**Work instructions**
Format the items below as a numbered list, omitting blank lines.

**Given records**

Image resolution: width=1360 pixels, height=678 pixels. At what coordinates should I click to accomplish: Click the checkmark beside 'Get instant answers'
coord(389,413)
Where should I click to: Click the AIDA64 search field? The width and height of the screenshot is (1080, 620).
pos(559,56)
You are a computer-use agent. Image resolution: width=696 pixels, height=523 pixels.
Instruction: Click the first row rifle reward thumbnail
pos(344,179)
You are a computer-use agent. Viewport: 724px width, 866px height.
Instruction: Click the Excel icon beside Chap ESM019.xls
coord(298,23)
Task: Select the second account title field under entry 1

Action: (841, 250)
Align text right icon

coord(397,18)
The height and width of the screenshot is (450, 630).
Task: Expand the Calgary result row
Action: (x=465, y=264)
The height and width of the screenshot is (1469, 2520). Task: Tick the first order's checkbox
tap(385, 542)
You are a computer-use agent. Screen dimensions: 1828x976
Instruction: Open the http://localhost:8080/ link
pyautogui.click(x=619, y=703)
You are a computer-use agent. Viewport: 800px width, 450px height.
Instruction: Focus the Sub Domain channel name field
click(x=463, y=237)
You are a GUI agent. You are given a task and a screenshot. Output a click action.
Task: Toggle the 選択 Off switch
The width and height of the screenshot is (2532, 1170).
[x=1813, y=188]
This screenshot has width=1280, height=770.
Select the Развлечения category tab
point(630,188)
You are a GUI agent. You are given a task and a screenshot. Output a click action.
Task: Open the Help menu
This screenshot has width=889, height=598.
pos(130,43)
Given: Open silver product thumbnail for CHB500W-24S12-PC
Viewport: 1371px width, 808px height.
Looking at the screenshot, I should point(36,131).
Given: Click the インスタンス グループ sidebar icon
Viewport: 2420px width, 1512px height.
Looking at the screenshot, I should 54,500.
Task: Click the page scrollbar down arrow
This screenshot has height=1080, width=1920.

**Result of this exercise**
1. Image resolution: width=1360 pixels, height=678 pixels. At what coordinates should I click to accomplish: Click the checkmark beside 'Get instant answers'
2. coord(389,413)
3. Where should I click to: Click the AIDA64 search field? The width and height of the screenshot is (1080, 620).
4. pos(559,56)
5. You are a computer-use agent. Image resolution: width=696 pixels, height=523 pixels.
6. Instruction: Click the first row rifle reward thumbnail
7. pos(344,179)
8. You are a computer-use agent. Viewport: 724px width, 866px height.
9. Instruction: Click the Excel icon beside Chap ESM019.xls
10. coord(298,23)
11. Task: Select the second account title field under entry 1
12. Action: (841, 250)
13. Align text right icon
14. coord(397,18)
15. The height and width of the screenshot is (450, 630).
16. Task: Expand the Calgary result row
17. Action: (x=465, y=264)
18. The height and width of the screenshot is (1469, 2520). Task: Tick the first order's checkbox
19. tap(385, 542)
20. You are a computer-use agent. Screen dimensions: 1828x976
21. Instruction: Open the http://localhost:8080/ link
22. pyautogui.click(x=619, y=703)
23. You are a computer-use agent. Viewport: 800px width, 450px height.
24. Instruction: Focus the Sub Domain channel name field
25. click(x=463, y=237)
26. You are a GUI agent. You are given a task and a screenshot. Output a click action.
27. Task: Toggle the 選択 Off switch
28. The width and height of the screenshot is (2532, 1170).
29. [x=1813, y=188]
30. This screenshot has width=1280, height=770.
31. Select the Развлечения category tab
32. point(630,188)
33. You are a GUI agent. You are given a task and a screenshot. Output a click action.
34. Task: Open the Help menu
35. This screenshot has width=889, height=598.
36. pos(130,43)
37. Given: Open silver product thumbnail for CHB500W-24S12-PC
38. Viewport: 1371px width, 808px height.
39. Looking at the screenshot, I should point(36,131).
40. Given: Click the インスタンス グループ sidebar icon
41. Viewport: 2420px width, 1512px height.
42. Looking at the screenshot, I should 54,500.
43. Task: Click the page scrollbar down arrow
44. This screenshot has height=1080, width=1920.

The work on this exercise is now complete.